I am far from reaching my goal weight at this point, but I am working. There are still times when I indulge in those delicious Philly Phoods, and there are weeks where I don't loose a single pound, but I am going to keep working. I know that I can meet my goals if I am willing to put in the time and effort. This is one of those goals that will take a lot of time and effort, but I know it will be worth it in the end. 

Thanks for reading and motivating me to stay on track, and remember that you can do anything for 10!

Sunday, August 19, 2012

When in doubt, bling it out!

Ok, so I will admit that ever since my fiance, Matt, and I moved in together, I have been telling him repeatedly that this is not a college dorm room. He of course doesn't see the need to decorate or any of that jazz, but I have broken my own decorating rule. I taped some things up on my closet door, and he doesn't know it yet, but I taped something up on his closet door too. I know that he will say something about the college dorm feel when he sees it, but I needed some motivation because I have signed up for my next race!
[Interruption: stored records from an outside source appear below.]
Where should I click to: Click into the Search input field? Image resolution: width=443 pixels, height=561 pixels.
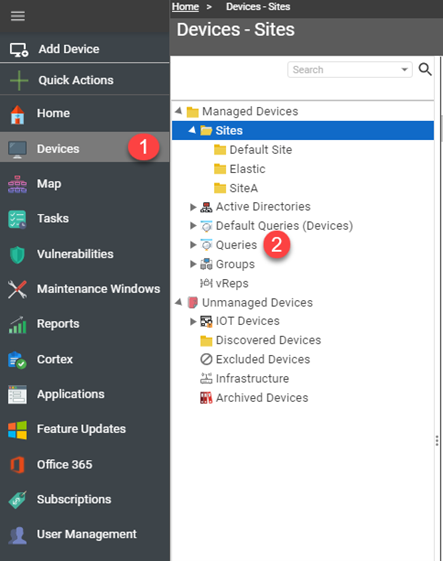345,69
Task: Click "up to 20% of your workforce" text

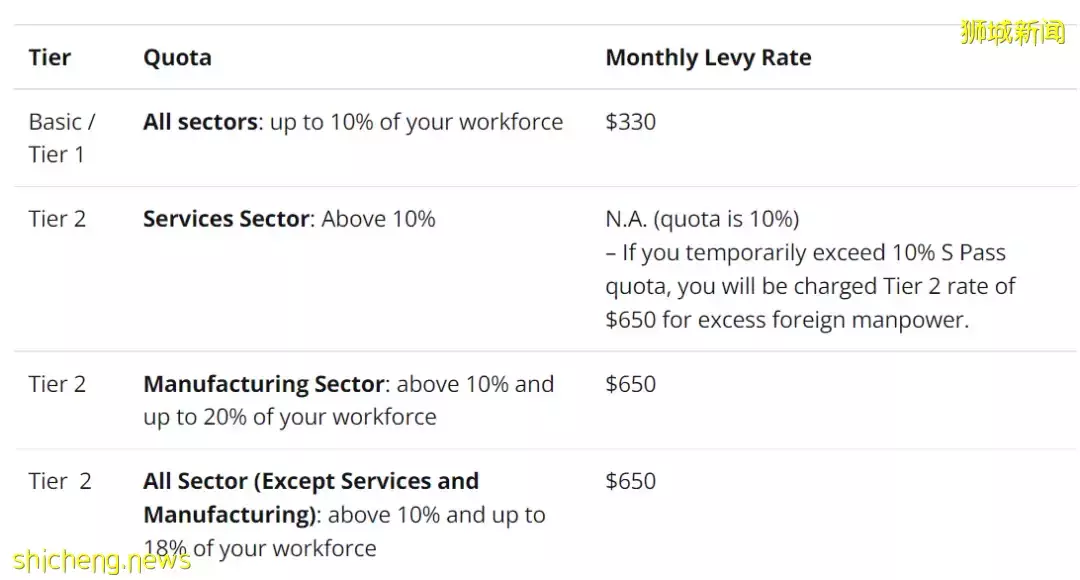Action: pos(290,417)
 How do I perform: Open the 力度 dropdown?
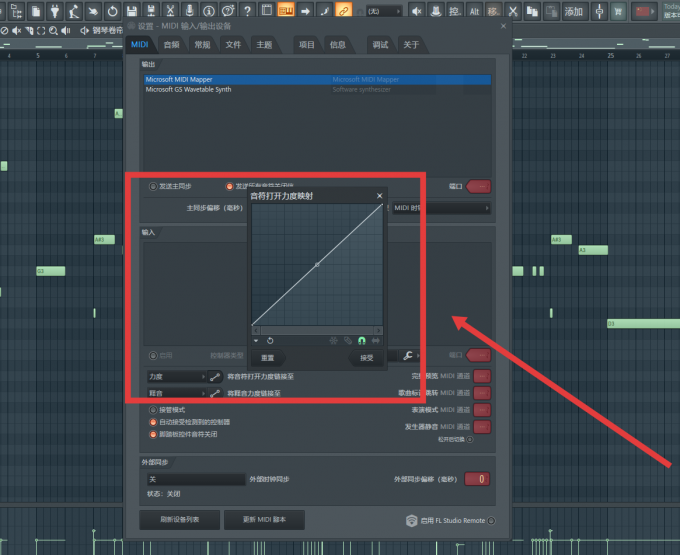pyautogui.click(x=177, y=377)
For those of you who don't already know, my last race was a disaster to say the least. You can read about that gem of an experience here if you haven't already. My sister wisely suggested that I take some time off from running, and I agreed that I should most definitely not run a fall half this year. I recently had a debate with Matt about whether or not I could run a 10k within a few months, and he thought it was crazy that I wasn't sure if I could do it. That got the wheels a-turning in my head. Then I got the final push when that same crazy, Anything for 10 and take a break sister, called and asked if there were any 5k's in the area during the weekend she is planning to come visit me in October. Well, I did her one better, and now she, Matt, and I are running the Runner's World Festival 10k. I am pretty pumped because I have never done a 10k in terms of an organized race, but I am also nervous since I have taken so much time off from regular running.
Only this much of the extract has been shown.